Menurut Amran, Kementerian Pertanian (Kementan) bersama Satgas Pangan, Polri, Kejaksaan, serta Badan Pangan Nasional (National Food Agency/NFA) menemukan praktik-praktik kecurangan yang dilakukan oleh pelaku usaha. Misalnya, mayoritas beras yang dijual di pasaran, baik dalam kategori premium maupun medium, tidak sesuai volume, tidak sesuai harga eceran tertinggi (HET), dan tidak teregistrasi Pangan Segar Asal Tumbuhan (PSAT).

Jika demikian, berarti beras tersebut tidak memenuhi standar mutu yang ditetapkan Permentan Nomor 31 Tahun 2017 maupun Peraturan Badan Pangan Nasional Nomor 5 Tahun 2024 tentang Perubahan Atas Peraturan Badan Pangan Nasional Nomor 7 Tahun 2023 tentang Harga Eceran Tertinggi Beras.

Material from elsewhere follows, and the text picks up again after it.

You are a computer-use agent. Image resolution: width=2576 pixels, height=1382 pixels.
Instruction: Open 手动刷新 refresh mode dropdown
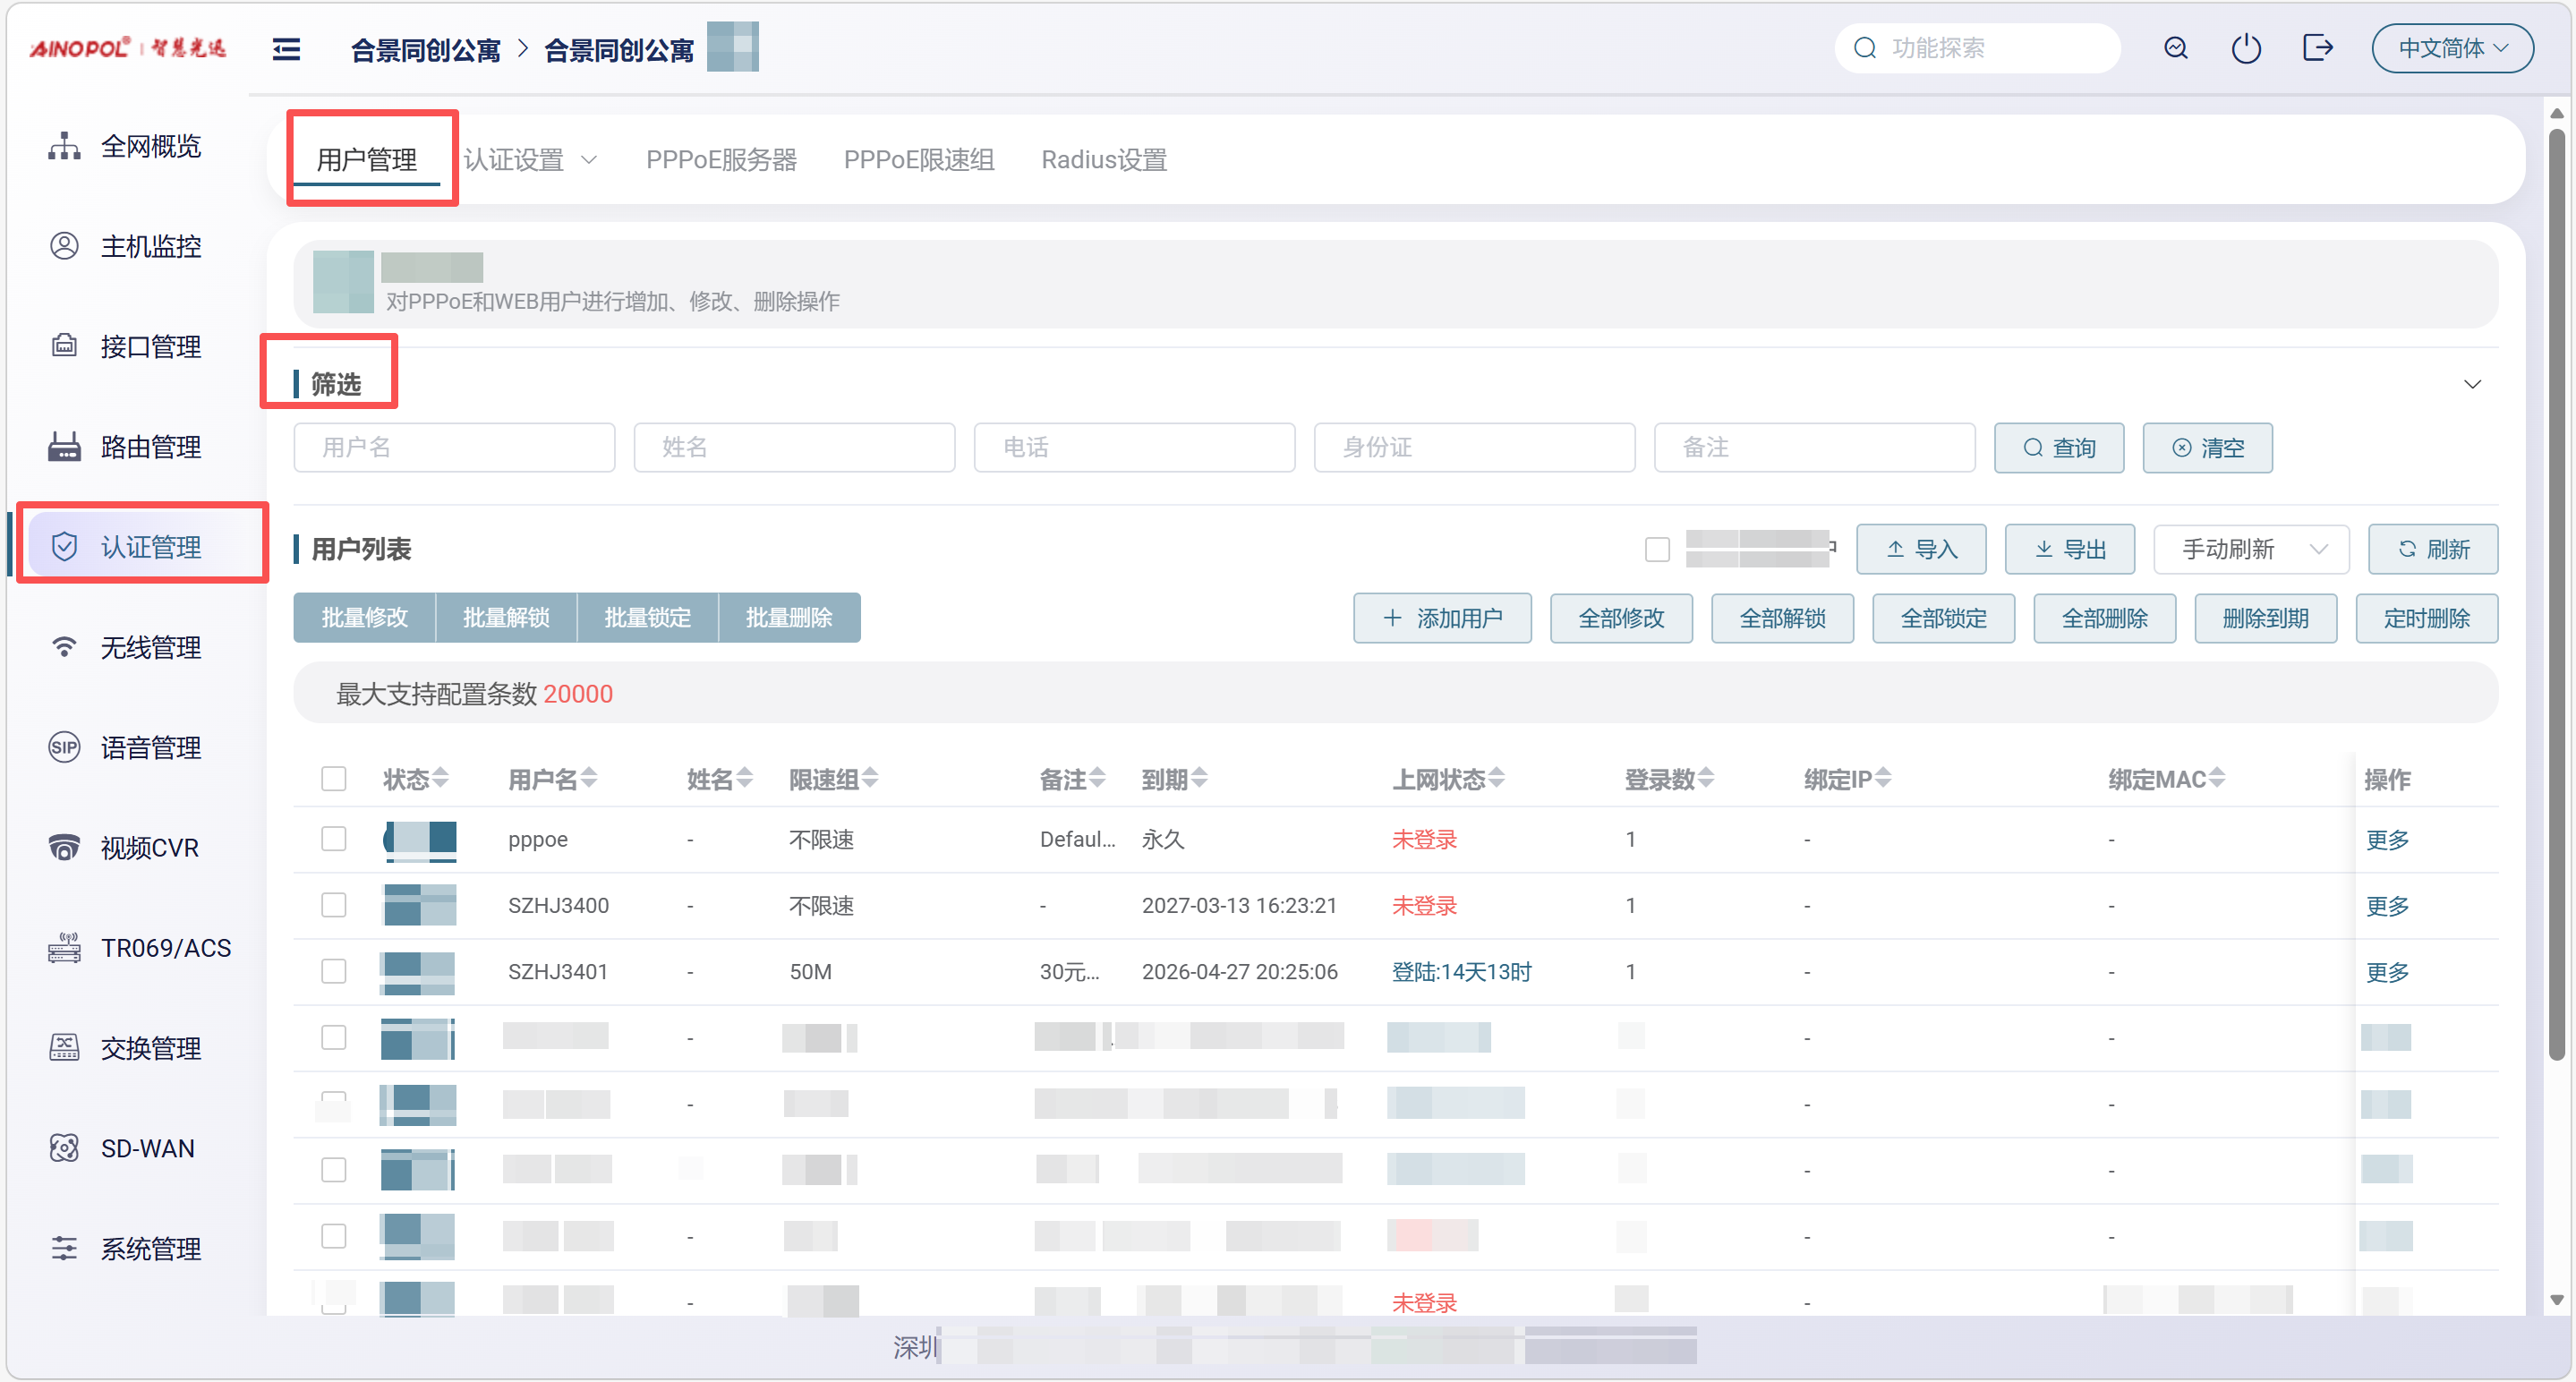click(2250, 549)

"YLKI sangat menyesalkan adanya temuan tersebut, karena ini menunjukkan hak-hak konsumen diabaikan secara terang-benderang," kata Ketua Pengurus Harian YLKI, Niti Emiliana, dalam keterangannya di Jakarta, dikutip Jumat (27/6/2025).

Niti melanjutkan, sehubungan dengan itu YLKI meminta kepada pemerintah untuk:

  1. Menindak tegas pelaku usaha perberasan yang nyata-nyata merugikan masyarakat konsumen hingga hampir Rp 100 triliun per tahun. Ancaman pidana menanti apabila beras yang diproduksi tidak sesuai standar. Pelaku usaha terancam melanggar Pasal 8 UU No 8 Tahun 1999 tentang Perlindungan Konsumen, dengan ancaman pidana lima tahun dan denda Rp 2 miliar.

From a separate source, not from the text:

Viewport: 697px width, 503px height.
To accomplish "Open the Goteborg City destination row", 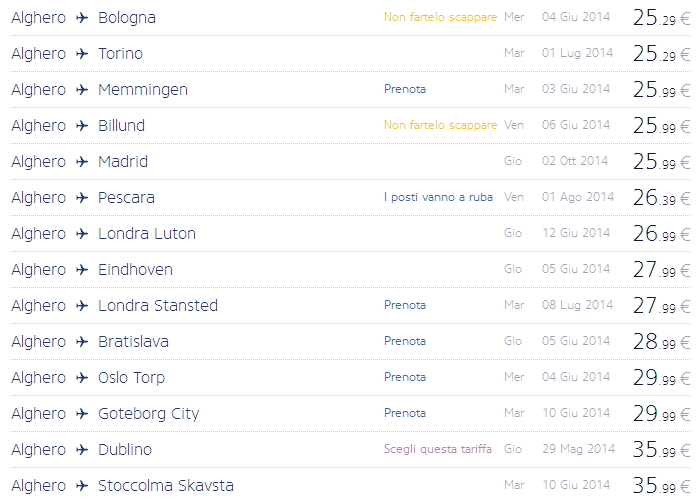I will 148,414.
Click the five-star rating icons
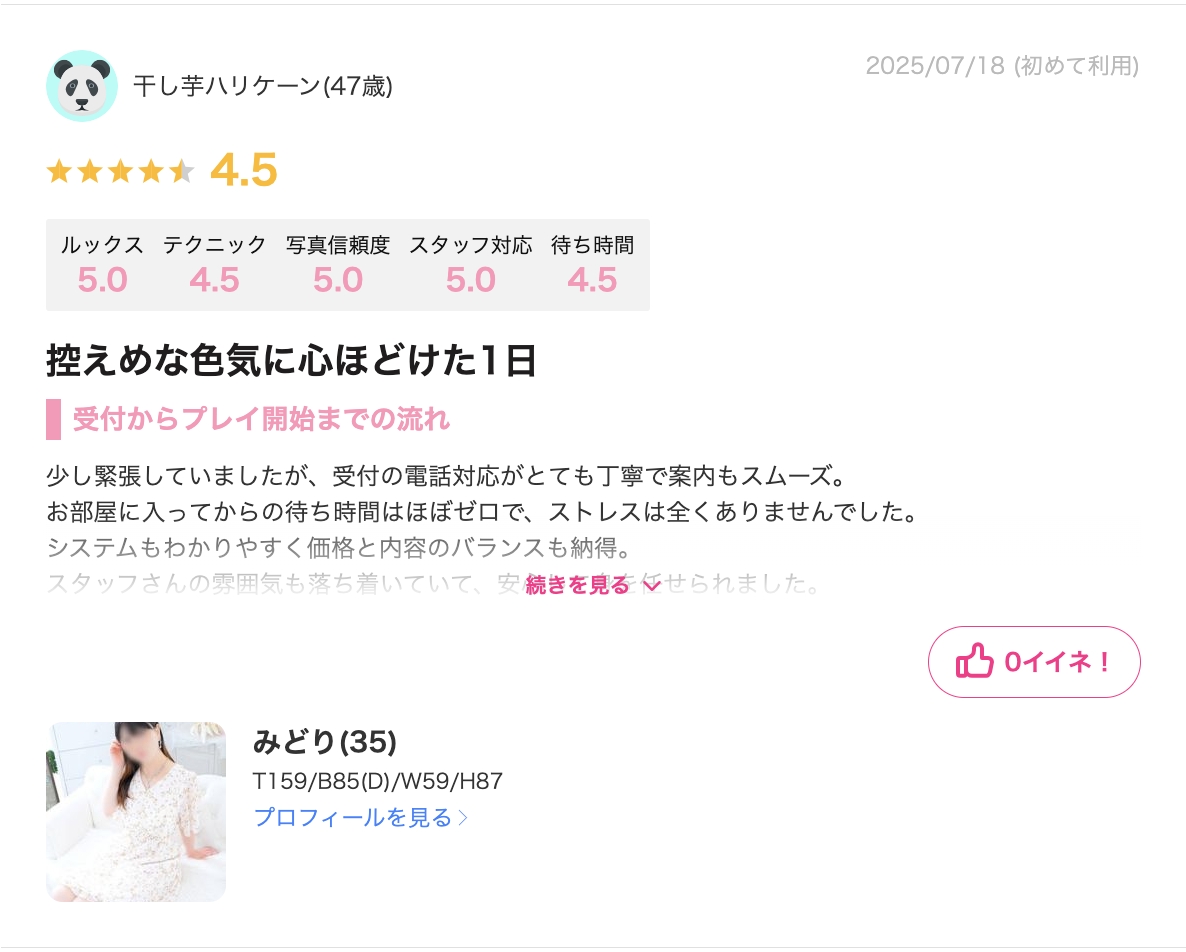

  2. Menjaga kepercayaan konsumen terhadap kualitas beras di pasaran. Pemerintah harus menjelaskan kepada masyarakat konsumen tentang kualitas dan kuantitas komoditas beras yang dijual di pasar.

  3. Melakukan revisi UU Perlindungan Konsumen No 8/1999 atau melengkapinya dengan aturan hukum baru yang memberikan sanksi ketat terhadap komoditas esensial, termasuk bahan pangan.

  4. Memihak kepada konsumen terkait komoditas esensial. Pemerintah harus menjamin perlindungan dari penggelembungan harga di atas HET, kualitas dan kuantitas yang tidak sesuai standar, serta distribusi yang macet yang menyebabkan kelangkaan barang.

  5. Mengawasi secara ketat peredaran beras di pasar agar sesuai standar kualitas dan kuantitas. Pemerintah juga diminta tidak segan memberikan sanksi kepada pelaku usaha, termasuk me-recall beras yang tidak memenuhi standar. Pelaku usaha yang berulang kali melanggar seharusnya langsung dijatuhi sanksi tegas.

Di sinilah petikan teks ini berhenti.